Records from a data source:
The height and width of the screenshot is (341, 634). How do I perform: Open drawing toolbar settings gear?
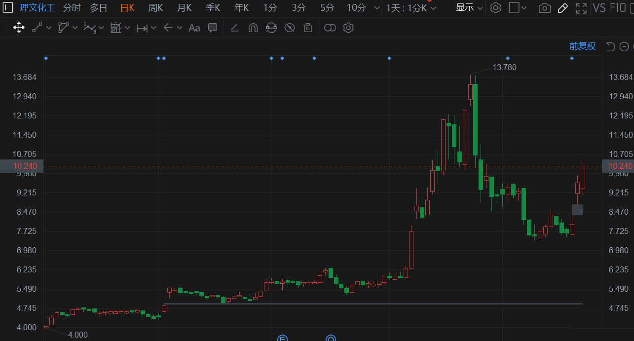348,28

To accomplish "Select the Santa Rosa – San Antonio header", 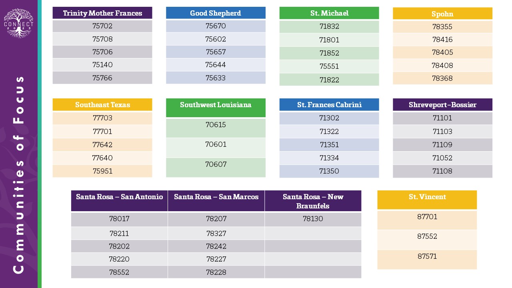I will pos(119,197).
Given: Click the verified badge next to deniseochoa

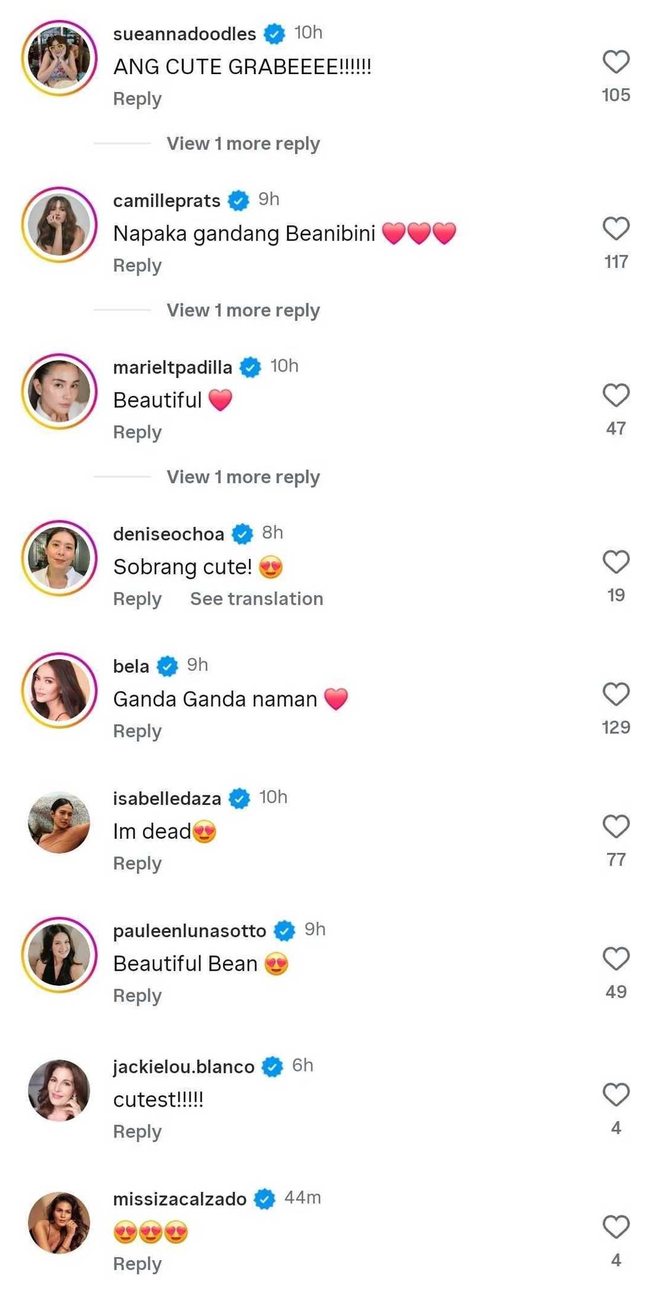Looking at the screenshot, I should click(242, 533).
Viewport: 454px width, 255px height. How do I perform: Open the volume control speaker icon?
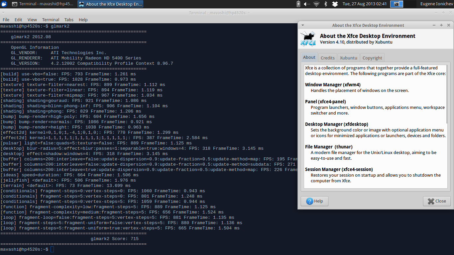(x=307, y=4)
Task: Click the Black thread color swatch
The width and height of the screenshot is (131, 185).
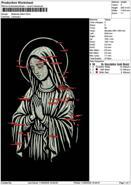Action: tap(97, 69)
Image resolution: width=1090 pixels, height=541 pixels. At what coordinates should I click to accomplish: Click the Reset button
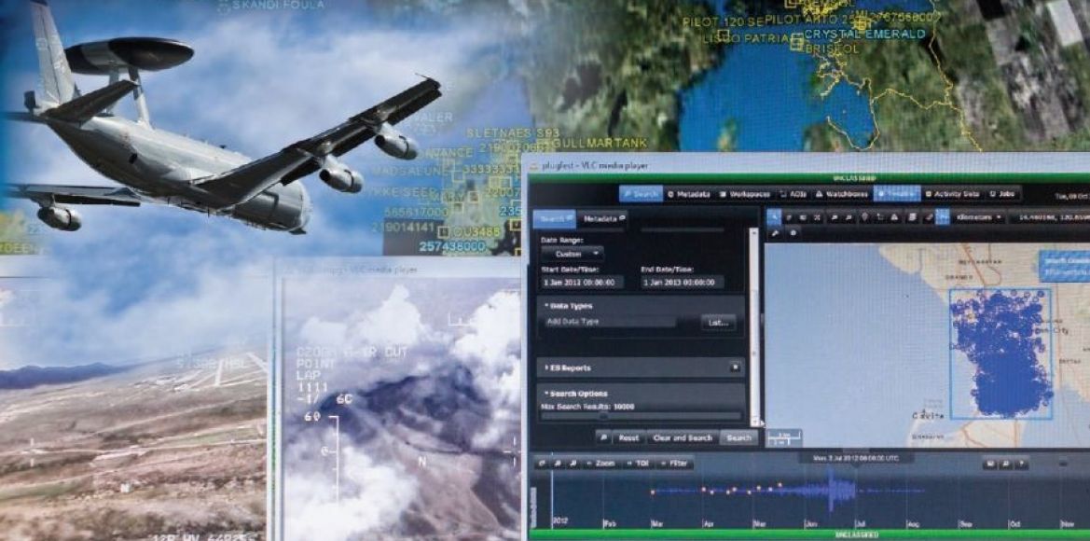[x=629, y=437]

...

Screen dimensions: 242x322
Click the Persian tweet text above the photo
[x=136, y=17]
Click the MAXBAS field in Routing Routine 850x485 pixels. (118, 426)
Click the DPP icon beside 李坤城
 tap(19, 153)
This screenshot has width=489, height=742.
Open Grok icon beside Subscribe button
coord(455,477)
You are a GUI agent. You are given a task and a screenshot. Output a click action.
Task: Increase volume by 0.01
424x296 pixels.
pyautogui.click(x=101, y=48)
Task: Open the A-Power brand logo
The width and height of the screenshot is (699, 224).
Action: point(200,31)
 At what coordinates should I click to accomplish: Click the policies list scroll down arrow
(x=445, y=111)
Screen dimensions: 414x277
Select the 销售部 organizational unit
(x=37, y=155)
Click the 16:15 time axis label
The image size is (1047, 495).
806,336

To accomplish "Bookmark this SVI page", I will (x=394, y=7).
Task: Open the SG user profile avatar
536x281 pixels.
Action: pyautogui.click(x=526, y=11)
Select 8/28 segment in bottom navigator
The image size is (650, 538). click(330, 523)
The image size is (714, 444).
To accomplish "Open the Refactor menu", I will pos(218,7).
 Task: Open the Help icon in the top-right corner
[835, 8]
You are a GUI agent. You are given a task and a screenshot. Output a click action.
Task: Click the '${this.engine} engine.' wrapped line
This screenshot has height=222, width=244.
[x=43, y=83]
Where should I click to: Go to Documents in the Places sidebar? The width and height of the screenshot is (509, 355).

_EXERCISE DETAILS_
Repeat, exactly as they stand above, the lines from the line with "This screenshot has width=489, height=742." to the line with "The image size is (714, 444).", both lines included.

_RESPONSE_
This screenshot has width=489, height=742.
Open Grok icon beside Subscribe button
coord(455,477)
You are a GUI agent. You are given a task and a screenshot. Output a click action.
Task: Increase volume by 0.01
424x296 pixels.
pyautogui.click(x=101, y=48)
Task: Open the A-Power brand logo
The width and height of the screenshot is (699, 224).
Action: point(200,31)
 At what coordinates should I click to accomplish: Click the policies list scroll down arrow
(x=445, y=111)
Screen dimensions: 414x277
Select the 销售部 organizational unit
(x=37, y=155)
Click the 16:15 time axis label
The image size is (1047, 495).
806,336

To accomplish "Bookmark this SVI page", I will (x=394, y=7).
Task: Open the SG user profile avatar
536x281 pixels.
Action: pyautogui.click(x=526, y=11)
Select 8/28 segment in bottom navigator
The image size is (650, 538). click(330, 523)
The image size is (714, 444).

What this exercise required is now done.